Na zdjęciu, które obiegło media społecznościowe, teoretycznie nie ma nic nadzwyczajnego. Wszystkie postaci uchwycone w kadrze robią to, co do nich należy: ksiądz próbuje ratować dusze wiernych, a pracownice seksualne próbują zarobić pieniądze, wabiąc klientów.
Jednak widok duchownego, który z wiadrem i kropidłem przemierza ulice Santa Fe pod czujnym okiem prostytutek, może zaskakiwać. Jak wyjaśnia autor zdjęcia, Richard McColl, odważny duchowny przybył do dzielnicy rozpusty ze szczególną misją.
Dalsza część artykułu pod materiałem wideo
Ksiądz z kropidłem walczył z prostytucją
Autor zdjęcia przyjechał do Bogoty w celach służbowych. 9 maja przebywał w budynku fundacji, która zajmuje się ochroną dzieci.

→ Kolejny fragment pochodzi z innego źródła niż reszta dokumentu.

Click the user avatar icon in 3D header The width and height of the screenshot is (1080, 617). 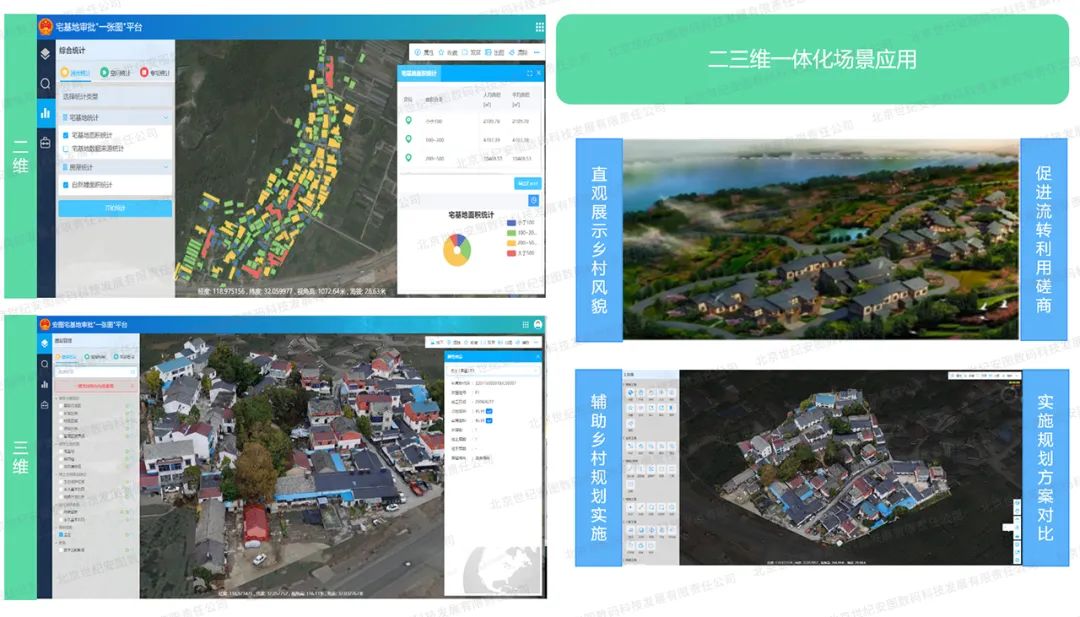tap(538, 325)

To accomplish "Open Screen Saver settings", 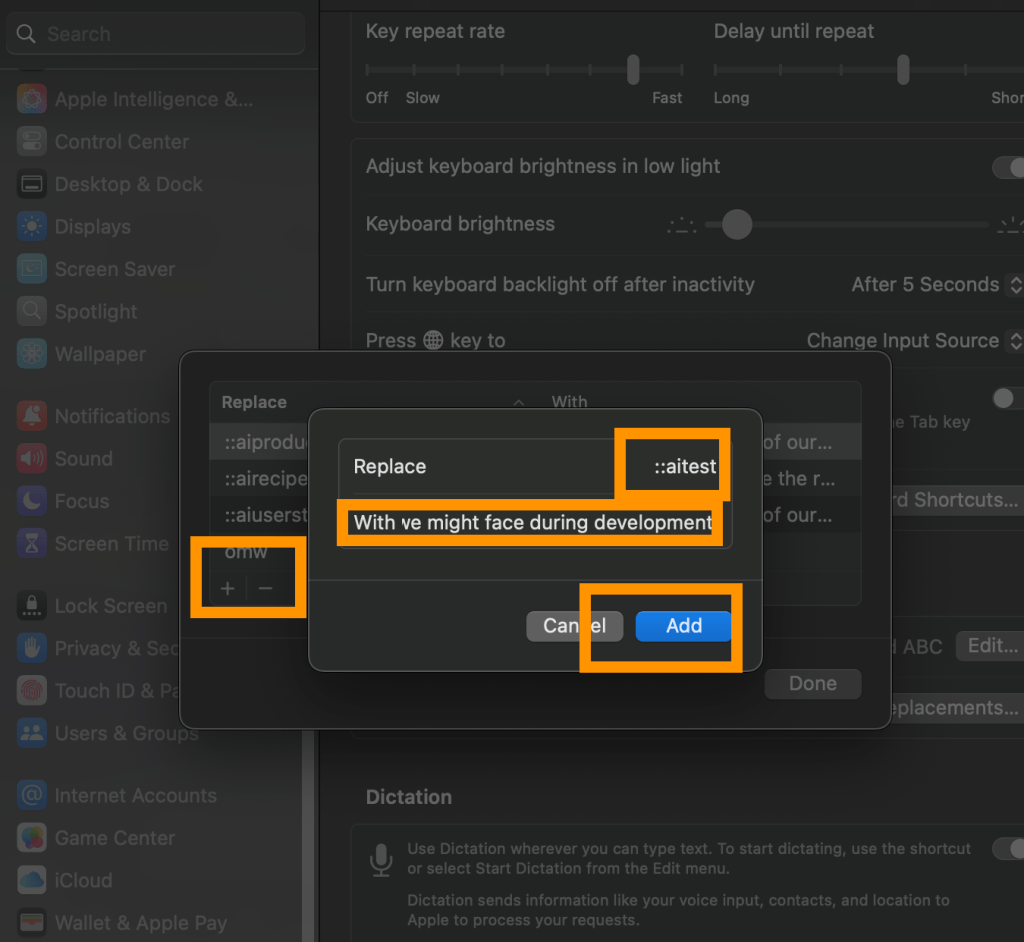I will click(x=114, y=270).
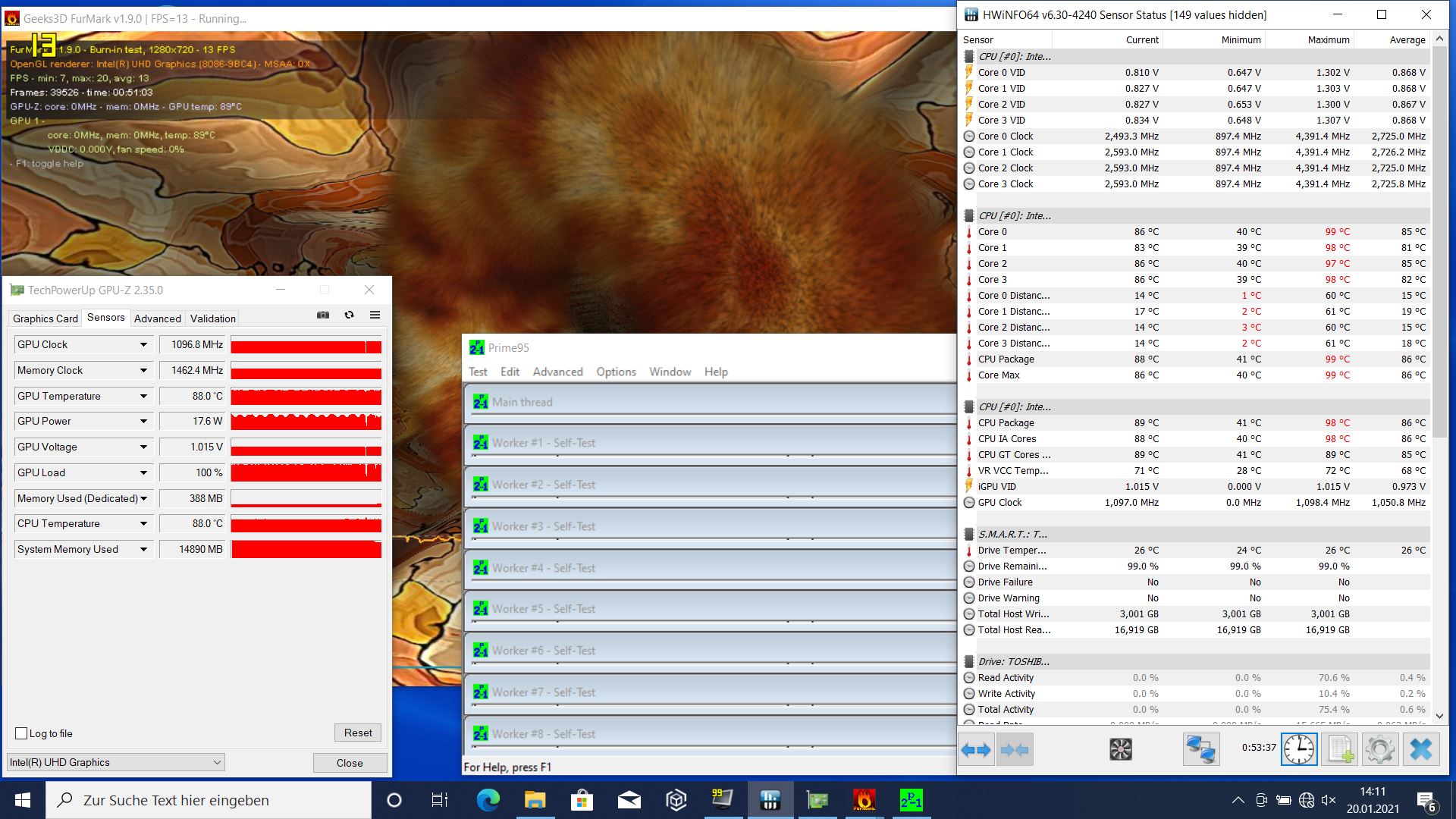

W pewnym momencie wyjrzał przez okno i zauważył coś, co sprawiło, że natychmiast sięgnął po telefon, by wykonać zdjęcie.
W dzielnicy, wśród stojących na ulicy prostytutek, pojawił się ksiądz, dzierżący w ręku kropidło. Miał ze sobą także wiadro ze święconą wodą. Co więcej, duchowny przyjechał do Santa Fe samochodem, z którego rozlegały się modlitwy. Pojazd również widać na fotografii.
Na dachu pojazdu można dostrzec ołtarzyk z krzyżem i kwiatami. Wygląda więc na to, że ksiądz odpowiednio przygotował się do swojej misji.
Duchowny z pewnością miał świadomość, że wyprawa do Santa Fe może mieć tragiczny finał. A mimo to co chwilę wychodził z samochodu i święcił przejeżdżające ulicami pojazdy. Według autora zdjęcia, duchowny celował kropidłem w samochody, którymi poruszali się potencjalni klienci prostytutek.